The problem is we have techs who try to "help" the end users by installing software before they've ordered it. You all know the scenario. They go out because someone has a dead DVD-ROM. While they are there the customer says how they can't modify a pdf file. So the tech tells them to put in an order for Adobe and hey, since I'm here already I'll just install it.

Then of course the problem is that no one ever puts in the order. Then we end up with 4900 licenses for a piece of software and 5400 installations. And yeah, those are real numbers from an audit we just did for a software title we use.

So what I need is a way to monitor that server. Logon/logoff is easy. Even opening a directory/folder whatever is easy enough with the links Jim provided. What ISN'T easy is finding a way to monitor if they copy the contents of a directory out onto a desktop out in one of the hospitals.

That way we can call in tech Leroy Bob and say 'Hey, yesterday at 3:10pm you copied the adobe files. I don't show you had a ticket for that - where did you put it.'. Or we can say 'We purchased 25 copies of Crystal Reports in June. I show 28 installations for the same time. Someone needs to go find those extra 3 installations'.

Hope that clears it up. Sorry!

I don't know. If I were a decision maker in your company, I'd spend less money on monitoring people that aren't following the rules, and just pay people that you're confident will do the right thing (i.e. fill out the report when they install software). This is likely to be less costly in the long run.

I don't think it is a monitoring issue as much as it is a departmental budgeting issue. Their MIS likely has a software budget and they probably have to pay for all unaccounted software installs, whereas with a ticket the department requesting the software gets charged. that is my guess.

I don't know.
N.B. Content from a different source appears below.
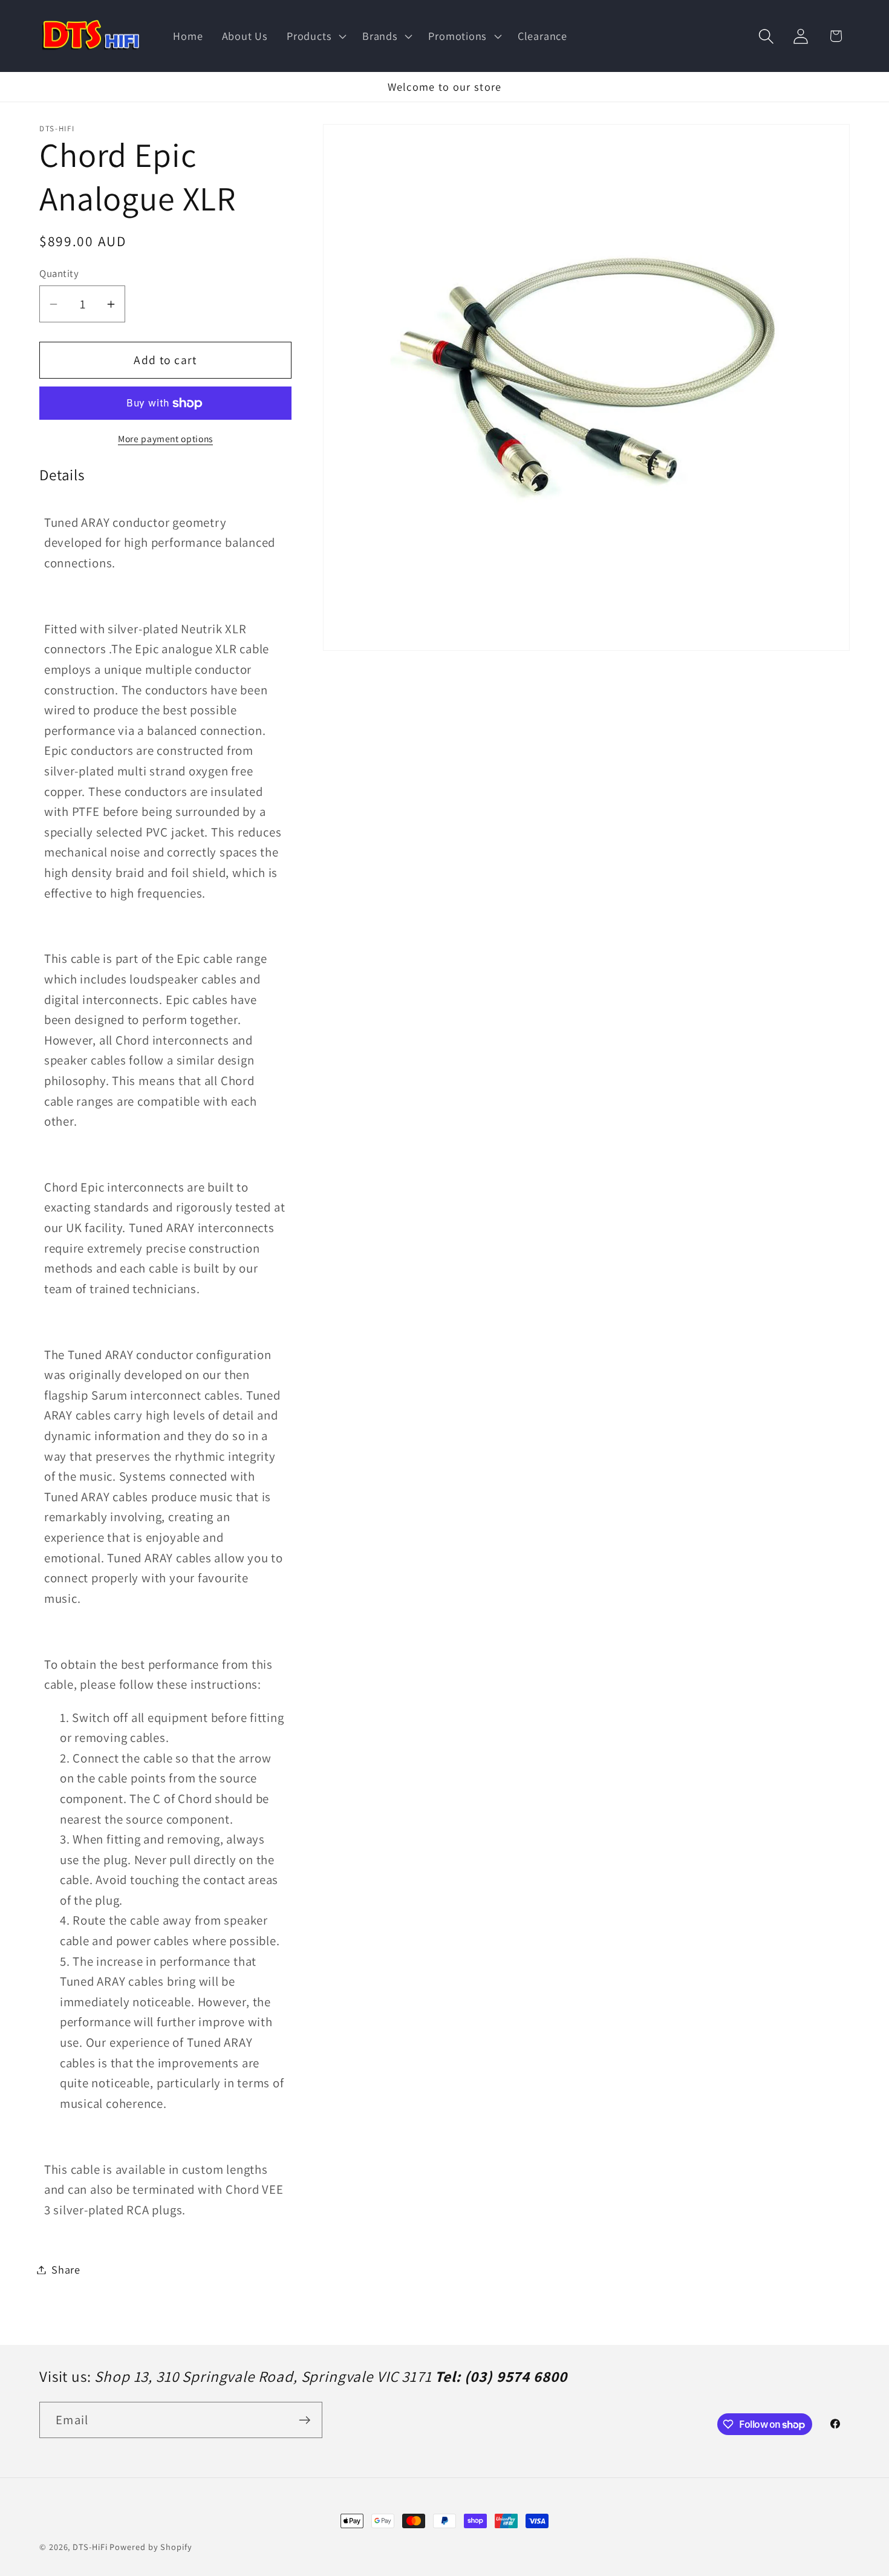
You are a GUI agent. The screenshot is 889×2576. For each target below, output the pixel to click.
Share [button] (65, 2269)
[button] (315, 36)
If I were a decision maker in your company, I'd spend less money on monitoring people that aren't following the rules, and just pay people that you're confident will do the right thing (i.e. fill out the report when they install software). This is likely to be less costly in the long run.

In a perfect world - you are absolutely correct. Unfortunately, with roughly 1100 people who have a need to have access to software installs things are going to happen. If everytime someone made a mistake we had to fire them and rehire well... that in itself would be far more costly.
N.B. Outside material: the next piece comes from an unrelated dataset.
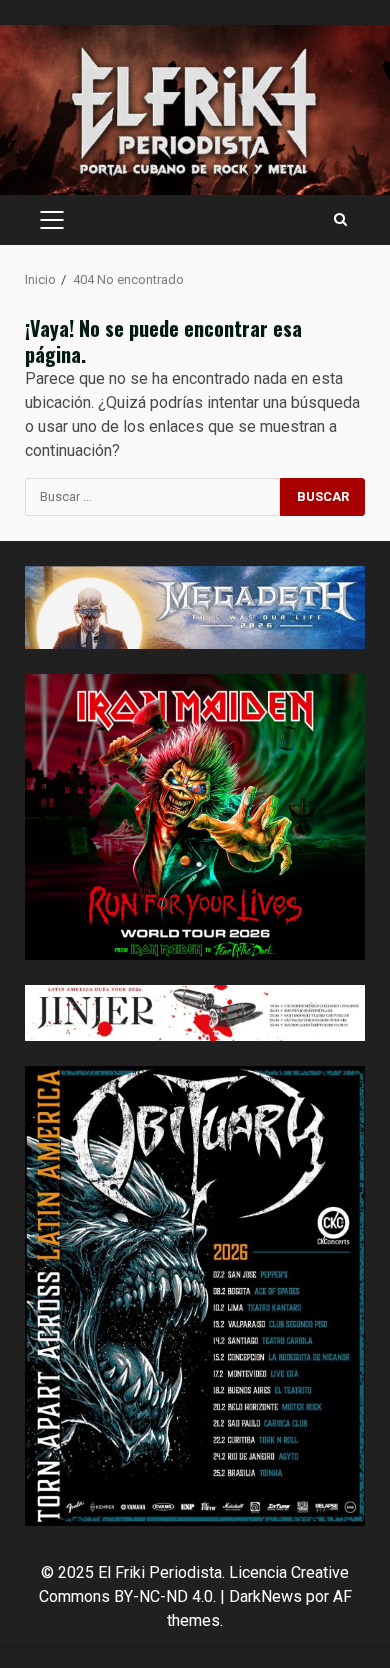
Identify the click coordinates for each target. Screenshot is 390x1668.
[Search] (340, 220)
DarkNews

And Jim is partially correct. What I'm most worried about is the scenario I outlined above - where over the course of a year or two we end up hundreds of licenses out of compliance. That clearly opens us up to massive legal problems.

To be sure, we are taking many other steps to keep this from happening and to mitigate the real-world accidents that will happen. This is just 1 part of the possible solutions I'm considering.

It would just be a great multi-step solution if there is a way to do it. It would work both as a monitor to check to see if our other processes are keeping us compliant (Yes we show we bought 10 licenses and yes we show it was installed 10 times) as well as making sure our monitoring processes are catching those people not following procedures and installing software without a license

Let me get this right, you have a person walking around installing software on your network computers? Why ar ethe software packages being auotmatically sent to the workstations? I would also suggest looking into open source applications. You would be amazed on how much money an office can save in one year with software that is free and just as effective.

I am unsure how your network is being run but I might suggest someone who is familiar with group policy. Ofcourse your company can hire me and allow me to audit your entire office and work flow:thumbs:. I become instantly hated by IT as soon as I enter the building.